Парикмахер вздрогнул от нанесённого ему оскорбления: причёсывать Варвару! В нём возмутился артист, привыкший работать исключительно лишь с благородным материалом. Он сдержал своё негодование. Для вида скользнув взглядом по голове Варвары (и она почувствовала жар там, где скользил его взгляд), он произнёс холодно, с достоинством:
– Я сомневаюсь в возможности этого. Только хорошо в ы м ы т ы е волосы могут держать горячую завивку.
Тётя Анна Валериановна, только что вошедшая в комнату, уловила и этот взгляд, и этот тон. Факт, что нанятый по часам парикмахер смеет критиковать головинских гостей, возмутил её. Она сказала высокомерно:
– Будьте любезны с е й ч а с ж е вымыть волосы нашей гостьи и завить их.
– Сейчас? – Парикмахер понял её тон, но не имел привычки возражать подобным клиентам, наоборот, он ответил, говоря грустно и сладко, словно вспоминая дорогого покойника после панихиды: – Хорошо вымыть, высушить и завить эти волосы – mаdаmе, мильон извинений! – займёт много времени. Барышня будет готова только к утру.

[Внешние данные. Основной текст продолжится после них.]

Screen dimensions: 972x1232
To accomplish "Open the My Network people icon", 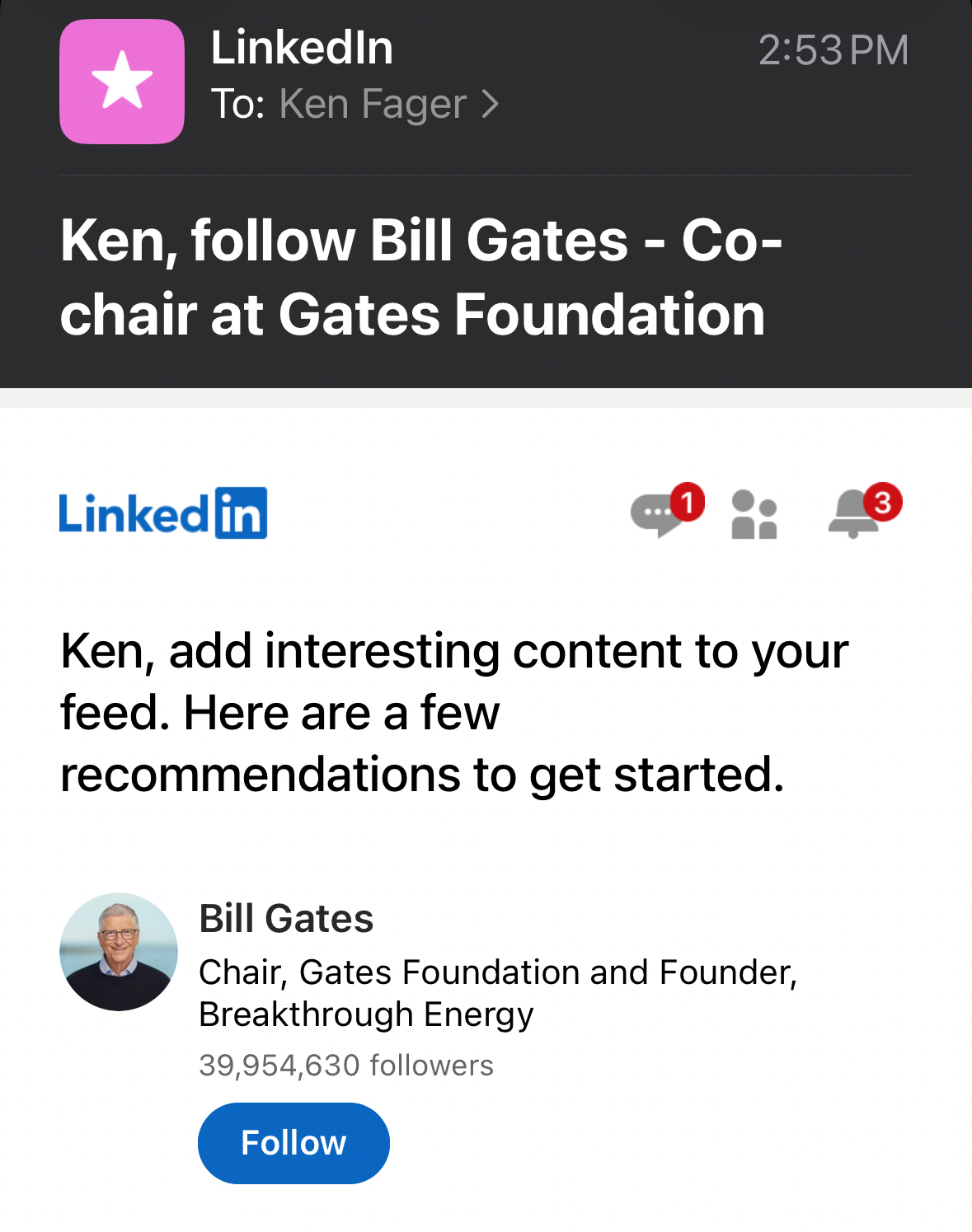I will (754, 515).
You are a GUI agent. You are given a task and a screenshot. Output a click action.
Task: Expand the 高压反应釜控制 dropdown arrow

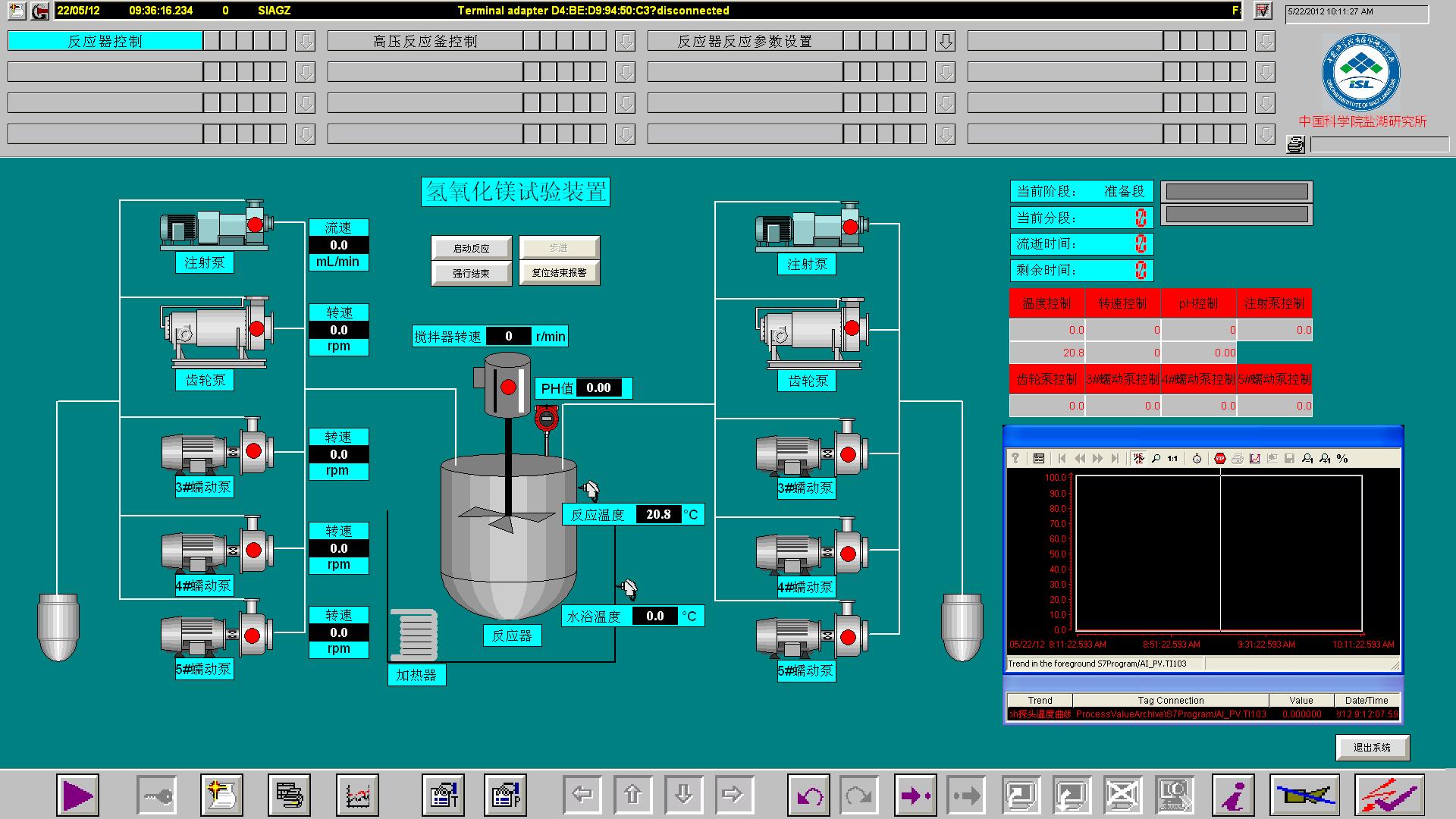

В словах парикмахера была доля правды. Не удостоив его ответом, дав этим понять, что он для неё уже перестал существовать, тётя обратилась к полумёртвой от страха Варваре:
– Варя, пойдём ко мне. Я с а м а сделаю тебе причёску.
Напомаженные волосы Варвары были заплетены в две косички. Косички обёрнуты вокруг головы, и на темени водружён прекрасный бант. Бант был светел, закруглён, словно парус. Под ним Варвара плыла к счастливым берегам первого бала.